■ WORK TASK
For this exercise, retype all the data exactly and exclude every image.

(Stored items)
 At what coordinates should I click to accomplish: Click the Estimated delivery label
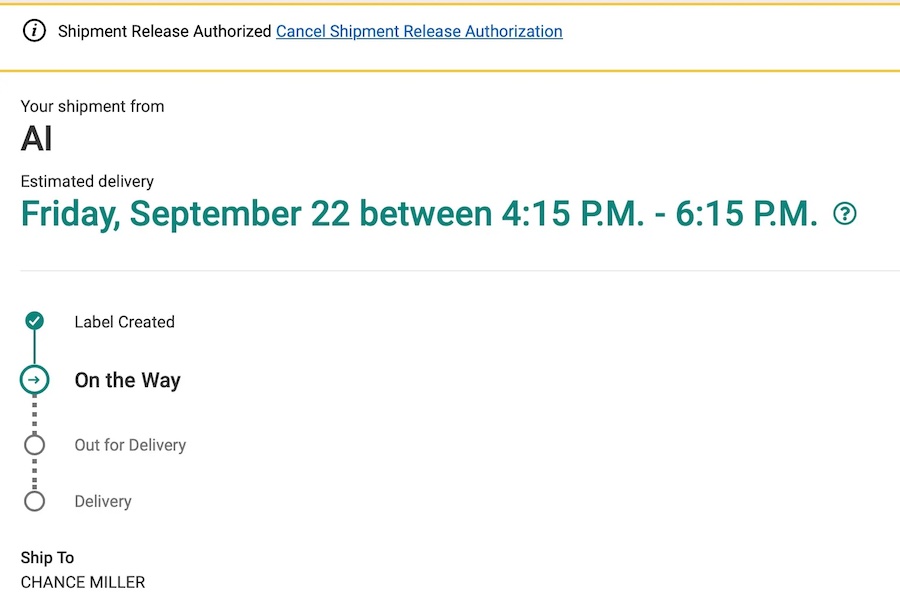(x=87, y=181)
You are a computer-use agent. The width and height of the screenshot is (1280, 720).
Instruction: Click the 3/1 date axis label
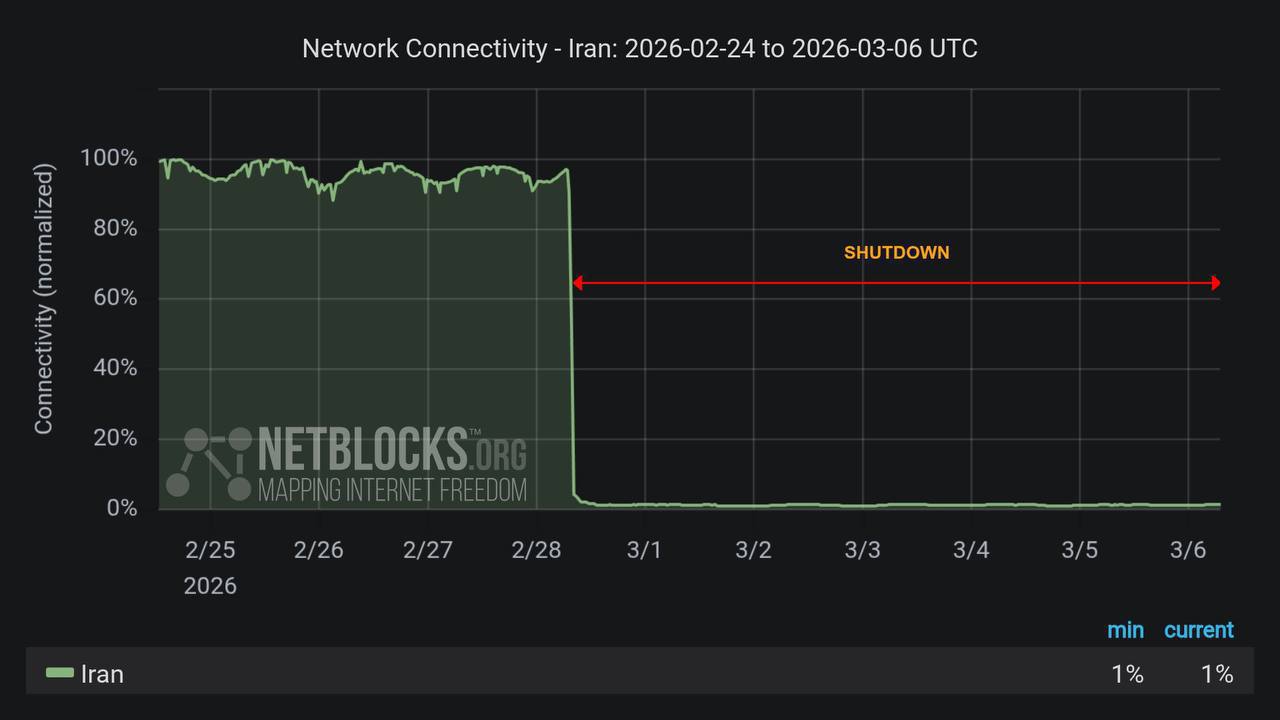tap(644, 550)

■ RESULT BELOW
 At what coordinates should I click to accomplish: Click the Estimated delivery label
(x=87, y=181)
You are a computer-use agent. The width and height of the screenshot is (1280, 720).
Instruction: Click the 3/1 date axis label
tap(644, 550)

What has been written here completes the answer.